A complete, exact copy of the records below is the required result.
Content starts
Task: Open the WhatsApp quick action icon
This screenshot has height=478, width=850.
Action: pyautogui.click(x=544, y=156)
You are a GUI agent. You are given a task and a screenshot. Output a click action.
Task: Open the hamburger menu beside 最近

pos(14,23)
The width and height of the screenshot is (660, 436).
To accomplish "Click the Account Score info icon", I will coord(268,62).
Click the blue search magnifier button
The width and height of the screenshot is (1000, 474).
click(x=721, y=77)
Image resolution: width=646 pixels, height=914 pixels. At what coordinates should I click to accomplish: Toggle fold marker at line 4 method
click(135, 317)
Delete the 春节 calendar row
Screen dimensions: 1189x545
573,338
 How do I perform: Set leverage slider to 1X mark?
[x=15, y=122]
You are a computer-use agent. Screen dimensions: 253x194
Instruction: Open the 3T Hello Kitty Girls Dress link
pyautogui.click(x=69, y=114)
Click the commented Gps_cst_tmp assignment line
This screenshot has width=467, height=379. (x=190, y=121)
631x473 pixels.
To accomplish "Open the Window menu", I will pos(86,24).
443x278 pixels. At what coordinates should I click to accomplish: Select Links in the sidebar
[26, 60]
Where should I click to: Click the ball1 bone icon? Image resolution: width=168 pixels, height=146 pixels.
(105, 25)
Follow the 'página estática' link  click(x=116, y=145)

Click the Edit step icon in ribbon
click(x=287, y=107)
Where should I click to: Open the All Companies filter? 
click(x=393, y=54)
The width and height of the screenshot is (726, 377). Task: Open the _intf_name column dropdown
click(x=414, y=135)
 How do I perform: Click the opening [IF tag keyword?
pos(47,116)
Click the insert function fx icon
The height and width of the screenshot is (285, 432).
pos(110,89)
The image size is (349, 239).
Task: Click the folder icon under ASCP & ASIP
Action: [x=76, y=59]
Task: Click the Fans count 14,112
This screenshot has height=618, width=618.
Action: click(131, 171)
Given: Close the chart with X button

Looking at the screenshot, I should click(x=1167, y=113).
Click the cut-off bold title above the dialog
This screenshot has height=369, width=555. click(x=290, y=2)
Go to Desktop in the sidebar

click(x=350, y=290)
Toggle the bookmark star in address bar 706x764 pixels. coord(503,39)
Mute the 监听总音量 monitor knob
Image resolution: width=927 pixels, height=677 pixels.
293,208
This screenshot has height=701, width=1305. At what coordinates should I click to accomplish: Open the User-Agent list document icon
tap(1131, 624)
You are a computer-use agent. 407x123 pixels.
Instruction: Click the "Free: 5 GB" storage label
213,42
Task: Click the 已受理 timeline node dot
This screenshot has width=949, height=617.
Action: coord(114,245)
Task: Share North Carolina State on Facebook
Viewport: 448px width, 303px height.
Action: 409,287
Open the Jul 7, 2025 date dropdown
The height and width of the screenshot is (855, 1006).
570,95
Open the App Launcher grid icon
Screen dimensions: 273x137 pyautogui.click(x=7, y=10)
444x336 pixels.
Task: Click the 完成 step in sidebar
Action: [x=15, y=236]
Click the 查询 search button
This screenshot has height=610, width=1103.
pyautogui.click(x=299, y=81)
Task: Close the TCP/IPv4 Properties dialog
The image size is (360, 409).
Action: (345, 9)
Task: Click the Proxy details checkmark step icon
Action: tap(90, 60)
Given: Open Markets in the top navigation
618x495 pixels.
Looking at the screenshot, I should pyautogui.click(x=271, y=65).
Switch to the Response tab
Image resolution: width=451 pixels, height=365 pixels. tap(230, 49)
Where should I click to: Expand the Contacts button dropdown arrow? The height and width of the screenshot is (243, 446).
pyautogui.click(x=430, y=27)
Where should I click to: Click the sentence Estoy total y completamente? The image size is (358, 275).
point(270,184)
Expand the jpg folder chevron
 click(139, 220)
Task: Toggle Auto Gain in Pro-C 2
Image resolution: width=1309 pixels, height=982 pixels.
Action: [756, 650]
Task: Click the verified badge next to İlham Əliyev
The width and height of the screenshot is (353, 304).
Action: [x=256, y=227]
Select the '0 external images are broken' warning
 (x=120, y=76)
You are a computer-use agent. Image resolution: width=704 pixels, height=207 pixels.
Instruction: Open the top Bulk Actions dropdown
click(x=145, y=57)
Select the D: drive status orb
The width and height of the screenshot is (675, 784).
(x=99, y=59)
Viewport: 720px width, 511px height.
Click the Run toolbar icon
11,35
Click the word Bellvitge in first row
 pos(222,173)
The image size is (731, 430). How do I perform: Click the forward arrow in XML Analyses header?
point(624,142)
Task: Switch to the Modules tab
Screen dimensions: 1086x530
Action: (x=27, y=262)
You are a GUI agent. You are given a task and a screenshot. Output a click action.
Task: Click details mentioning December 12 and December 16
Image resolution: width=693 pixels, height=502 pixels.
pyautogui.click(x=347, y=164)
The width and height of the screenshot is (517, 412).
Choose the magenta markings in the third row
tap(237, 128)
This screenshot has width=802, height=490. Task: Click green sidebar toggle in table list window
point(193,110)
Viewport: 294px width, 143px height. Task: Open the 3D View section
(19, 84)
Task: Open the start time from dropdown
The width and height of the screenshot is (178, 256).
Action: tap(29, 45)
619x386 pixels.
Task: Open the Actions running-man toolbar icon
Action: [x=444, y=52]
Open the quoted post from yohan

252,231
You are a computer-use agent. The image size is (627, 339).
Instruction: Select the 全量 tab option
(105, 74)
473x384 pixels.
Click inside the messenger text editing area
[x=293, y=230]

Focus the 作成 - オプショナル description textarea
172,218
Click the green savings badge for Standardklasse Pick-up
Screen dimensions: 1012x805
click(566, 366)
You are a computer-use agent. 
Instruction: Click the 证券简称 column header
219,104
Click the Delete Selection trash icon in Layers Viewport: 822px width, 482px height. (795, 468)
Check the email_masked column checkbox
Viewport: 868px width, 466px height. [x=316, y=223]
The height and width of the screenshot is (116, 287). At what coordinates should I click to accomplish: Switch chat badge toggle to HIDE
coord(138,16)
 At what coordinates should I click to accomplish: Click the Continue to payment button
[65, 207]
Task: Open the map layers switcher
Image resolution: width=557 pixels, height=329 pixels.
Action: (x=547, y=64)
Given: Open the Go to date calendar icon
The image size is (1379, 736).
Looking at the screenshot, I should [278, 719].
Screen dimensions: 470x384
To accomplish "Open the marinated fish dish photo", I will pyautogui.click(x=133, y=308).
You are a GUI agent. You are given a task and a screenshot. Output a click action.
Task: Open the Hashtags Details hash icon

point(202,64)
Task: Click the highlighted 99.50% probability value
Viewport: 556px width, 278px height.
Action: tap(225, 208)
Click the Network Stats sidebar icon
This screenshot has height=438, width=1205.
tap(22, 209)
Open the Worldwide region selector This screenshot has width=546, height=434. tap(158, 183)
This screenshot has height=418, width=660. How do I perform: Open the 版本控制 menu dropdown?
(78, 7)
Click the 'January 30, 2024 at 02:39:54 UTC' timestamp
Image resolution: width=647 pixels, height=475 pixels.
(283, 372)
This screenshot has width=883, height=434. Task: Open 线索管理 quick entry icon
Content ends
YOUR RESPONSE:
Task: Open the WhatsApp quick action icon
This screenshot has height=478, width=850.
Action: pyautogui.click(x=544, y=156)
You are a GUI agent. You are given a task and a screenshot. Output a click action.
Task: Open the hamburger menu beside 最近

pos(14,23)
The width and height of the screenshot is (660, 436).
To accomplish "Click the Account Score info icon", I will coord(268,62).
Click the blue search magnifier button
The width and height of the screenshot is (1000, 474).
click(x=721, y=77)
Image resolution: width=646 pixels, height=914 pixels. At what coordinates should I click to accomplish: Toggle fold marker at line 4 method
click(135, 317)
Delete the 春节 calendar row
Screen dimensions: 1189x545
573,338
 How do I perform: Set leverage slider to 1X mark?
[x=15, y=122]
You are a computer-use agent. Screen dimensions: 253x194
Instruction: Open the 3T Hello Kitty Girls Dress link
pyautogui.click(x=69, y=114)
Click the commented Gps_cst_tmp assignment line
This screenshot has width=467, height=379. (x=190, y=121)
631x473 pixels.
To accomplish "Open the Window menu", I will pos(86,24).
443x278 pixels. At what coordinates should I click to accomplish: Select Links in the sidebar
[26, 60]
Where should I click to: Click the ball1 bone icon? Image resolution: width=168 pixels, height=146 pixels.
(105, 25)
Follow the 'página estática' link  click(x=116, y=145)

Click the Edit step icon in ribbon
click(x=287, y=107)
Where should I click to: Open the All Companies filter? 
click(x=393, y=54)
The width and height of the screenshot is (726, 377). Task: Open the _intf_name column dropdown
click(x=414, y=135)
 How do I perform: Click the opening [IF tag keyword?
pos(47,116)
Click the insert function fx icon
The height and width of the screenshot is (285, 432).
pos(110,89)
The image size is (349, 239).
Task: Click the folder icon under ASCP & ASIP
Action: [x=76, y=59]
Task: Click the Fans count 14,112
This screenshot has height=618, width=618.
Action: click(131, 171)
Given: Close the chart with X button

Looking at the screenshot, I should click(x=1167, y=113).
Click the cut-off bold title above the dialog
This screenshot has height=369, width=555. click(x=290, y=2)
Go to Desktop in the sidebar

click(x=350, y=290)
Toggle the bookmark star in address bar 706x764 pixels. coord(503,39)
Mute the 监听总音量 monitor knob
Image resolution: width=927 pixels, height=677 pixels.
293,208
This screenshot has height=701, width=1305. At what coordinates should I click to accomplish: Open the User-Agent list document icon
tap(1131, 624)
You are a computer-use agent. 407x123 pixels.
Instruction: Click the "Free: 5 GB" storage label
213,42
Task: Click the 已受理 timeline node dot
This screenshot has width=949, height=617.
Action: coord(114,245)
Task: Share North Carolina State on Facebook
Viewport: 448px width, 303px height.
Action: 409,287
Open the Jul 7, 2025 date dropdown
The height and width of the screenshot is (855, 1006).
570,95
Open the App Launcher grid icon
Screen dimensions: 273x137 pyautogui.click(x=7, y=10)
444x336 pixels.
Task: Click the 完成 step in sidebar
Action: [x=15, y=236]
Click the 查询 search button
This screenshot has height=610, width=1103.
pyautogui.click(x=299, y=81)
Task: Close the TCP/IPv4 Properties dialog
The image size is (360, 409).
Action: (345, 9)
Task: Click the Proxy details checkmark step icon
Action: tap(90, 60)
Given: Open Markets in the top navigation
618x495 pixels.
Looking at the screenshot, I should pyautogui.click(x=271, y=65).
Switch to the Response tab
Image resolution: width=451 pixels, height=365 pixels. tap(230, 49)
Where should I click to: Expand the Contacts button dropdown arrow? The height and width of the screenshot is (243, 446).
pyautogui.click(x=430, y=27)
Where should I click to: Click the sentence Estoy total y completamente? The image size is (358, 275).
point(270,184)
Expand the jpg folder chevron
 click(139, 220)
Task: Toggle Auto Gain in Pro-C 2
Image resolution: width=1309 pixels, height=982 pixels.
Action: [756, 650]
Task: Click the verified badge next to İlham Əliyev
The width and height of the screenshot is (353, 304).
Action: [x=256, y=227]
Select the '0 external images are broken' warning
 (x=120, y=76)
You are a computer-use agent. Image resolution: width=704 pixels, height=207 pixels.
Instruction: Open the top Bulk Actions dropdown
click(x=145, y=57)
Select the D: drive status orb
The width and height of the screenshot is (675, 784).
(x=99, y=59)
Viewport: 720px width, 511px height.
Click the Run toolbar icon
11,35
Click the word Bellvitge in first row
 pos(222,173)
The image size is (731, 430). How do I perform: Click the forward arrow in XML Analyses header?
point(624,142)
Task: Switch to the Modules tab
Screen dimensions: 1086x530
Action: (x=27, y=262)
You are a GUI agent. You are given a task and a screenshot. Output a click action.
Task: Click details mentioning December 12 and December 16
Image resolution: width=693 pixels, height=502 pixels.
pyautogui.click(x=347, y=164)
The width and height of the screenshot is (517, 412).
Choose the magenta markings in the third row
tap(237, 128)
This screenshot has width=802, height=490. Task: Click green sidebar toggle in table list window
point(193,110)
Viewport: 294px width, 143px height. Task: Open the 3D View section
(19, 84)
Task: Open the start time from dropdown
The width and height of the screenshot is (178, 256).
Action: tap(29, 45)
619x386 pixels.
Task: Open the Actions running-man toolbar icon
Action: [x=444, y=52]
Open the quoted post from yohan

252,231
You are a computer-use agent. The image size is (627, 339).
Instruction: Select the 全量 tab option
(105, 74)
473x384 pixels.
Click inside the messenger text editing area
[x=293, y=230]

Focus the 作成 - オプショナル description textarea
172,218
Click the green savings badge for Standardklasse Pick-up
Screen dimensions: 1012x805
click(566, 366)
You are a computer-use agent. 
Instruction: Click the 证券简称 column header
219,104
Click the Delete Selection trash icon in Layers Viewport: 822px width, 482px height. (795, 468)
Check the email_masked column checkbox
Viewport: 868px width, 466px height. [x=316, y=223]
The height and width of the screenshot is (116, 287). At what coordinates should I click to accomplish: Switch chat badge toggle to HIDE
coord(138,16)
 At what coordinates should I click to accomplish: Click the Continue to payment button
[65, 207]
Task: Open the map layers switcher
Image resolution: width=557 pixels, height=329 pixels.
Action: (x=547, y=64)
Given: Open the Go to date calendar icon
The image size is (1379, 736).
Looking at the screenshot, I should [278, 719].
Screen dimensions: 470x384
To accomplish "Open the marinated fish dish photo", I will pyautogui.click(x=133, y=308).
You are a GUI agent. You are given a task and a screenshot. Output a click action.
Task: Open the Hashtags Details hash icon

point(202,64)
Task: Click the highlighted 99.50% probability value
Viewport: 556px width, 278px height.
Action: tap(225, 208)
Click the Network Stats sidebar icon
This screenshot has height=438, width=1205.
tap(22, 209)
Open the Worldwide region selector This screenshot has width=546, height=434. tap(158, 183)
This screenshot has height=418, width=660. How do I perform: Open the 版本控制 menu dropdown?
(78, 7)
Click the 'January 30, 2024 at 02:39:54 UTC' timestamp
Image resolution: width=647 pixels, height=475 pixels.
(283, 372)
This screenshot has width=883, height=434. Task: Open 线索管理 quick entry icon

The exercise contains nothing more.